[RECORDS FOR THE EXERCISE Boundary: Start]

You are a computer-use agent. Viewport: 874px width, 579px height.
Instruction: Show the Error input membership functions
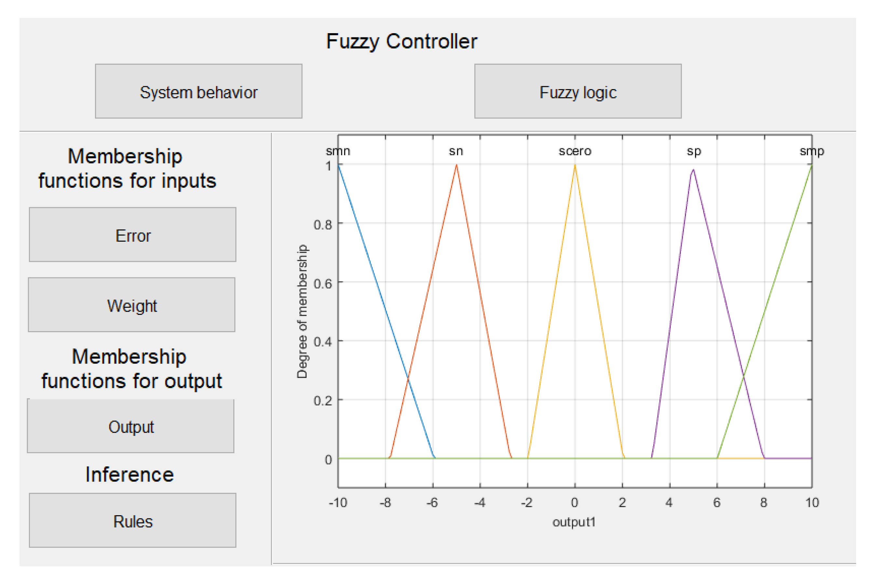tap(132, 234)
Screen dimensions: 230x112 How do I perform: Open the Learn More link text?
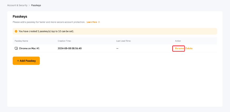coord(92,22)
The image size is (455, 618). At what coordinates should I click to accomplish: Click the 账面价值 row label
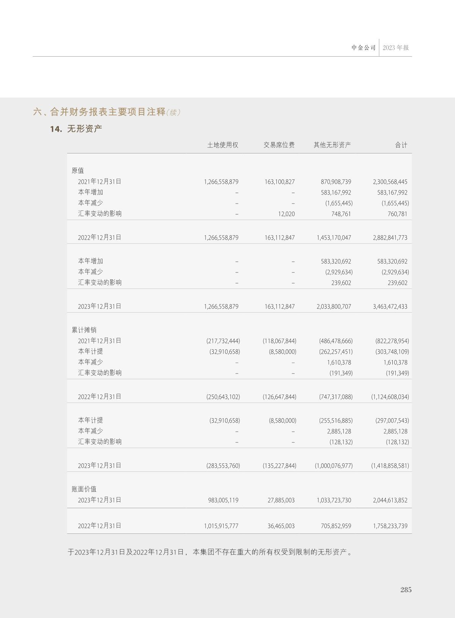point(84,489)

[RECORDS FOR THE EXERCISE Boundary: End]

> BRIEF
Lines from the one containing "Screen dimensions: 230x112" through the end of the material above must be reproduced exactly; pictures must not be.

> SOLVED PROBLEM
Screen dimensions: 230x112 How do I perform: Open the Learn More link text?
coord(92,22)
The image size is (455, 618). At what coordinates should I click to accomplish: Click the 账面价值 row label
point(84,489)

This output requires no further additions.